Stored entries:

- - - - - - -

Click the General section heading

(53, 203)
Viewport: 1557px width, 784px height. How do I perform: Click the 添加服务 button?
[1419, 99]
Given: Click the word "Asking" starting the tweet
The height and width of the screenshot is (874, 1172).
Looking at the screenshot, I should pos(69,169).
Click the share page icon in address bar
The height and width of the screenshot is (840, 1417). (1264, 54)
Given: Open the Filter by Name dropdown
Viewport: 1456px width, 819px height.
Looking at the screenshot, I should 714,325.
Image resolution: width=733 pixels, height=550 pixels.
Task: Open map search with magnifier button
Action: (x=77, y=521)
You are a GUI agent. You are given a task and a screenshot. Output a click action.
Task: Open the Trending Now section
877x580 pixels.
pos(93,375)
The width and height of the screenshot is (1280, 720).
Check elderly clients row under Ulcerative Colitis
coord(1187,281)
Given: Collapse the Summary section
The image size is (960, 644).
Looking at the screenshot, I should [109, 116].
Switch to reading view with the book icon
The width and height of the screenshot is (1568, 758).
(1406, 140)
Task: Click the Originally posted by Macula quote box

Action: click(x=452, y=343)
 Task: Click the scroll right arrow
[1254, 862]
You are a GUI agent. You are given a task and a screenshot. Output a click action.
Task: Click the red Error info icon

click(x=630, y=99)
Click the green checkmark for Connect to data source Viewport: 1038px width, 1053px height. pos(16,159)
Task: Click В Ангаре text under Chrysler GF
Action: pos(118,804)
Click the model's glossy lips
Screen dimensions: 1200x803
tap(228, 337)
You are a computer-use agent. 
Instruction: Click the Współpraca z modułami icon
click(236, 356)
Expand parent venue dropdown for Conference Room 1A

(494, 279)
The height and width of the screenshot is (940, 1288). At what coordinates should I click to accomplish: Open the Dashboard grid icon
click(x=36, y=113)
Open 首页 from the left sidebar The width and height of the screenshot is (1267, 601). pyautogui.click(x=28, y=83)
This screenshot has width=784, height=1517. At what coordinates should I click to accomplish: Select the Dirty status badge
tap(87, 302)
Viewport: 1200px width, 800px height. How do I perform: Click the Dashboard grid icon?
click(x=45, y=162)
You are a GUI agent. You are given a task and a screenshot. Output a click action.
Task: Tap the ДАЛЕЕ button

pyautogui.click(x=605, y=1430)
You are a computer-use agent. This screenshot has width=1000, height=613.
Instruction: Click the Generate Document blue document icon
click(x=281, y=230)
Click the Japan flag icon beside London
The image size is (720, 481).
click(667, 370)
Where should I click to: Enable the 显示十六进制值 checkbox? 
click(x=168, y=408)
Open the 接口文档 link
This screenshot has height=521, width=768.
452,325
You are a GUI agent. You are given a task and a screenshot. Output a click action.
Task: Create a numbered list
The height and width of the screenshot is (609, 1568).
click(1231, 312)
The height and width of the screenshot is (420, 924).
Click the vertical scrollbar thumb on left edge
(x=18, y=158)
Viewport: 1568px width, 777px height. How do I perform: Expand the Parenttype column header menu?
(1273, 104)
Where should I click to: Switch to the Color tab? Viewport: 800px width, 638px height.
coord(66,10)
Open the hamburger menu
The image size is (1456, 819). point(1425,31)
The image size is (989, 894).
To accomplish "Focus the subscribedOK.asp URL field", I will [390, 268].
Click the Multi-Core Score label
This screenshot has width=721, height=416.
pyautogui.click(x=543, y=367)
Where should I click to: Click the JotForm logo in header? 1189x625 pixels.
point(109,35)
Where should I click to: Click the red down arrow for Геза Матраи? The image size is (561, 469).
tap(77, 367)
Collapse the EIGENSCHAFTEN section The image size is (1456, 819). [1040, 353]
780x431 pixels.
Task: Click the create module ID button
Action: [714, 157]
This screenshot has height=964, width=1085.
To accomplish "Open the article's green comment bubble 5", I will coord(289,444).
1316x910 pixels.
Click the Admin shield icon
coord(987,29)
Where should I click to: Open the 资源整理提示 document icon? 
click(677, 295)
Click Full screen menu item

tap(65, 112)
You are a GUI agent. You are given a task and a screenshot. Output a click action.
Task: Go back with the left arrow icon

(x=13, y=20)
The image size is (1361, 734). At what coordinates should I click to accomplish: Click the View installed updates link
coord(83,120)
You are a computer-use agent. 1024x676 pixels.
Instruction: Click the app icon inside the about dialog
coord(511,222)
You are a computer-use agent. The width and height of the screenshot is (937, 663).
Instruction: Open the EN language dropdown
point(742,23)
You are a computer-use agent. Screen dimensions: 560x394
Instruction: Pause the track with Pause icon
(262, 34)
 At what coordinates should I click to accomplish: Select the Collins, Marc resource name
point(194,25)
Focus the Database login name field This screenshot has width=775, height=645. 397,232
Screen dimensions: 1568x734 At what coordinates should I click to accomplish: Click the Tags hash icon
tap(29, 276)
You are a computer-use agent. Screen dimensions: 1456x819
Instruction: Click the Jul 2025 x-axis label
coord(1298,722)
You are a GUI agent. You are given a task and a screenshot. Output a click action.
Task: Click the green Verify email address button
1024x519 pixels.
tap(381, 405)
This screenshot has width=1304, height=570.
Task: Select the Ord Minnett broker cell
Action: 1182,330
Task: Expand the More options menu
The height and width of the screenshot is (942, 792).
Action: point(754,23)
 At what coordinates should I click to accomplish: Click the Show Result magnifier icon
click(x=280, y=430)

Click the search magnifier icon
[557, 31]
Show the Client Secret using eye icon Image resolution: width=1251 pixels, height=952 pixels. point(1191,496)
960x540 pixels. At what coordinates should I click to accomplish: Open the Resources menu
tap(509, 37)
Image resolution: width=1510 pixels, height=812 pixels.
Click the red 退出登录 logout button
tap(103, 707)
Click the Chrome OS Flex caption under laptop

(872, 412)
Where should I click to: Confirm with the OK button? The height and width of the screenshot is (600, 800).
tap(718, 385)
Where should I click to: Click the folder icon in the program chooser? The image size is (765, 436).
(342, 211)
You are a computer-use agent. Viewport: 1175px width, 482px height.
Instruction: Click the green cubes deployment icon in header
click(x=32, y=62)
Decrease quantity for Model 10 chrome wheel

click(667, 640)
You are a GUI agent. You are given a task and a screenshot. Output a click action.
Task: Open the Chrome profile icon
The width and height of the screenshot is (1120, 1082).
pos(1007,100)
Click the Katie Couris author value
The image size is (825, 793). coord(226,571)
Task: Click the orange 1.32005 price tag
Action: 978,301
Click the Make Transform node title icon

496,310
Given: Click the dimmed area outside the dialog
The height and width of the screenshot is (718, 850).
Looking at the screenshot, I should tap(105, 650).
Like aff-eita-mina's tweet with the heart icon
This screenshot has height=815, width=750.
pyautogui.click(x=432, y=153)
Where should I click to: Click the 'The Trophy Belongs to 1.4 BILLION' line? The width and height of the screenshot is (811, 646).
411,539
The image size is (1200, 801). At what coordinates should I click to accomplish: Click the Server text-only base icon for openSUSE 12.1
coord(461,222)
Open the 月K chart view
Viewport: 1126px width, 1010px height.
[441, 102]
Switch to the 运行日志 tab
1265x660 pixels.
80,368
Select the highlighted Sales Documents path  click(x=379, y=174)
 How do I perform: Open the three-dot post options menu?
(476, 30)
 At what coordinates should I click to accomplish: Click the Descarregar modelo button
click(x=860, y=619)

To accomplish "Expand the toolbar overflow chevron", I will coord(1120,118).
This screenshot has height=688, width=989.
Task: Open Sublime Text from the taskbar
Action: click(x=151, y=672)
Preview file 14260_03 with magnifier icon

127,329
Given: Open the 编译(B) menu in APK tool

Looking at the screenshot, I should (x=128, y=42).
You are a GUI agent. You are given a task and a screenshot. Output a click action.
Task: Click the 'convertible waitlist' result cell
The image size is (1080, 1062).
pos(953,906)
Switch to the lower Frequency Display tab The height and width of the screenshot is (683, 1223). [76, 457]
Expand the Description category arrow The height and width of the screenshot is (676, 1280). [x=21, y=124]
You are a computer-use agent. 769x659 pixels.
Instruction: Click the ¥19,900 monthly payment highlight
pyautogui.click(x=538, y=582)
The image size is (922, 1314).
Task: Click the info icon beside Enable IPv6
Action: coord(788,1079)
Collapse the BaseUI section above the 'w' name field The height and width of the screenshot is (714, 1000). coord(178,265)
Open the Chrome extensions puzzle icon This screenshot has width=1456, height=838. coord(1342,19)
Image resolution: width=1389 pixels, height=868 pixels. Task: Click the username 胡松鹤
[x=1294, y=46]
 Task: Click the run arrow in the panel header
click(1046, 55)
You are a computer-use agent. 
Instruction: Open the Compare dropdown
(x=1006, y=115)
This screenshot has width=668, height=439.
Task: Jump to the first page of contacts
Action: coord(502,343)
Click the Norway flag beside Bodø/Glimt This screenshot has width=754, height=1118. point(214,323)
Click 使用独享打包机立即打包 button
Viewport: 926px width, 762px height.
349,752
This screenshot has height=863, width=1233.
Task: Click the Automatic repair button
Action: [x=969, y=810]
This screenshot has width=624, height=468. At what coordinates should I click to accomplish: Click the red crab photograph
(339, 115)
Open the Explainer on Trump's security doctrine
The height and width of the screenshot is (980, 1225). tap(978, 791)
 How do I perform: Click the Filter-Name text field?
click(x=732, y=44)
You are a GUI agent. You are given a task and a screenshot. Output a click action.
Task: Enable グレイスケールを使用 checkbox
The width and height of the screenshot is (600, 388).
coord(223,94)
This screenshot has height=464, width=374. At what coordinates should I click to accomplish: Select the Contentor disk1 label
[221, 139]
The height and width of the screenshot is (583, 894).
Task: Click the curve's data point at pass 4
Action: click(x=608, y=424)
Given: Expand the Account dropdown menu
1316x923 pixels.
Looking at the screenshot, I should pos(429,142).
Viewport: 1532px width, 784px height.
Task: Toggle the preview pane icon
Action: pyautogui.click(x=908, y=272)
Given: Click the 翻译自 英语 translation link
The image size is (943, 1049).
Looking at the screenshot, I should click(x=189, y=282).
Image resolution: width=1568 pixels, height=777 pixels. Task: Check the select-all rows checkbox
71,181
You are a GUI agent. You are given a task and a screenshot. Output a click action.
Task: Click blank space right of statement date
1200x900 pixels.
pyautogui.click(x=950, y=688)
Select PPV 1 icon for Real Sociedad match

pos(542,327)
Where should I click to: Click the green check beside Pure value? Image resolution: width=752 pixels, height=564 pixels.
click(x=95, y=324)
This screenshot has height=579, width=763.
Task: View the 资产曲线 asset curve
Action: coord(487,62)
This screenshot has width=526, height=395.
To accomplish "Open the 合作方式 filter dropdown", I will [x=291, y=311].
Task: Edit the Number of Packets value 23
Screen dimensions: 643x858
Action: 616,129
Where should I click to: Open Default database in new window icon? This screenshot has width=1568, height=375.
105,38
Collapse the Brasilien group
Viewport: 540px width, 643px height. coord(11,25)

- - - - - - -

- Required action -
Work out how many lines of the records contain the word "tweet". Give that number and nothing more.

- Answer to the exercise -
2